Adjacent to the cyclotron is a cGMP-compliant radiopharmacy suite. With an accompanying hot-cell suite, this facility can produce clinical imaging tracers for use in the Comprehensive Cancer Center and for rapid transport to adjacent UAB facilities. The location of the imaging facility is critical, as the powerful, yet short-lived isotope that the cyclotron produces allows imaging of cellular functions in tumor growth that are well beyond the mere detection capabilities of standard imaging isotopes.
The Cancer Center’s clinical imaging facility is an important component of cancer care for the southeastern region of the U.S., playing a key role in translational research efforts. With ease of access from the main floor lobby above it, the imaging facility provides space for multiple PET/CT imaging devices and expansion in the near term to PET/MRI modalities. The location of the imaging facility also permits the center to serve the UAB Hospital inpatient population through a corridor connection to patient elevators. A secondary link to the research labs and upper floor vivarium allows research use of the imaging suite through acceptable sanitation protocols.
The Gates Vascular Institute and Univ. of Buffalo Clinical Translation Research Center, Buffalo, N.Y., is a 476,000-ft2 integrated academic medical center. The facility combines the heart and vascular healthcare facilities of Kaleida Healthcare (the largest healthcare provider in western New York) with the Clinical Translational Research Center (CTRC) of the Univ. of Buffalo (UB). It also integrates a Biosciences Incubator and the Jacobs Institute of Neurobiology, both UB affiliates. The combined facility is planned to educate and attract world-class physicians and scientists who can accelerate major breakthroughs on the causes and treatments of diseases, and then spin-off new biotechnology businesses while raising the quality and speed of patient care.
The CTRC occupies the top half of the building, containing 170,000 ft2 of lab space, advanced imaging facilities, a bio-repository and clinical research center, biomedical labs, specialist research facilities for biomedical engineering, physiology and angiography and dry labs for epidemiology and biostatistics. It also houses a multi-animal, multi-environment vivarium. The concepts of flexibility, innovation and collaboration are infused throughout. Open-plan lab designs put researchers side-by-side, when traditionally they would be isolated in individual labs or silos. This new scientific workplace encourages the exchange of ideas and collaboration between researchers in different areas of inquiry.

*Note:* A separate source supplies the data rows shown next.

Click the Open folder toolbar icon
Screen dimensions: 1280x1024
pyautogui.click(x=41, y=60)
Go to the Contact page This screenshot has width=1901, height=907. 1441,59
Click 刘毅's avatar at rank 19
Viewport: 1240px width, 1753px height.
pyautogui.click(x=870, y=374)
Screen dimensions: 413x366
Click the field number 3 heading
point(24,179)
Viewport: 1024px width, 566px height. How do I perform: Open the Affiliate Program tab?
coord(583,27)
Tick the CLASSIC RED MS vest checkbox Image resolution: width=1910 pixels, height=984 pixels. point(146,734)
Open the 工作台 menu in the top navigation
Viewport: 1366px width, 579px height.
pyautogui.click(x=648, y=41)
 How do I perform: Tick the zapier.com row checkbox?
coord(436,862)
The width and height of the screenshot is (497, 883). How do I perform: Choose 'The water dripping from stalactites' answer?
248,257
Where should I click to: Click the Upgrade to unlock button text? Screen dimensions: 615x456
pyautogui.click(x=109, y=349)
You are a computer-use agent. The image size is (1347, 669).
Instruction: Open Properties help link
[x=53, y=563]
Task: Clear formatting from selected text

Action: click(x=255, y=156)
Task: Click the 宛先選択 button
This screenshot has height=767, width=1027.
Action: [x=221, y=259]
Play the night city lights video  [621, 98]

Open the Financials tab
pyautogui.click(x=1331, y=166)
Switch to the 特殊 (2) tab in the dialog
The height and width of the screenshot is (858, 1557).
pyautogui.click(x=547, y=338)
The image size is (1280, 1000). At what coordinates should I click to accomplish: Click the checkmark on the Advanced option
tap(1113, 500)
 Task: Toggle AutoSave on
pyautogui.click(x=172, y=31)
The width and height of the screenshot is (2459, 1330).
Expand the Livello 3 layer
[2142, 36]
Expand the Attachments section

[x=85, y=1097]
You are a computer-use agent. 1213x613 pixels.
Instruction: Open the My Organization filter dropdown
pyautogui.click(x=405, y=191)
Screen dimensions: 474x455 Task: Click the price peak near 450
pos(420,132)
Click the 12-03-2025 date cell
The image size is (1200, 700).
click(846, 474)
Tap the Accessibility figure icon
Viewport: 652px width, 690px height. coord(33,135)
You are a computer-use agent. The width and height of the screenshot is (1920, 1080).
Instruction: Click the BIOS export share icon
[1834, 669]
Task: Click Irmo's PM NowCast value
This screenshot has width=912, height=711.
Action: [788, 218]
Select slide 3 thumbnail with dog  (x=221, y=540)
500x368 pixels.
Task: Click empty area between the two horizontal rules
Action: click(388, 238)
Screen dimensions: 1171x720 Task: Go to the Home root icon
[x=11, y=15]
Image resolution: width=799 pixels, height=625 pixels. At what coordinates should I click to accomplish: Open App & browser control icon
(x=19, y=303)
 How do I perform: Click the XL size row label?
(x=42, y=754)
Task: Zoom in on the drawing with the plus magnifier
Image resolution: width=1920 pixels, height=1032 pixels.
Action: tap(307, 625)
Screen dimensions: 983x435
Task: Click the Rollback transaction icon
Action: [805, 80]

The concept is designed to dissolve the walls between disciplines and blur the boundaries between discovery (basic research) and commercialization, while bridging geographies. New science is intended to catalyze innovation and collaboration to drive medical discovery.
The Gates Vascular Institute (GVI) contains a “hotel” comprising 62 private patient rooms arranged in four nursing pods—each capable of independent operation, but flexible enough to work together with adjacent pods over the ebb and flow of patient volume changes. This hotel concept is designed to create a more restive environment distinct from the active treatment areas. The GVI also features 59 exam rooms, five admissions offices, 16 intensive care beds and seven surgical suites, along with several patient and family amenities. The overall design of the GVI was accomplished with the help of 20 of the world’s best experts in the field, who brainstormed for several days on building, facility and lab design.
Sandwiched between the CTRC and the GVI is a collaborative core containing education and conference facilities, along with a 4,000-ft2 business incubator—which is part of the binder connecting doctors, researchers and entrepreneurs who can meet in a variety of dynamic situations to accelerate medical discoveries.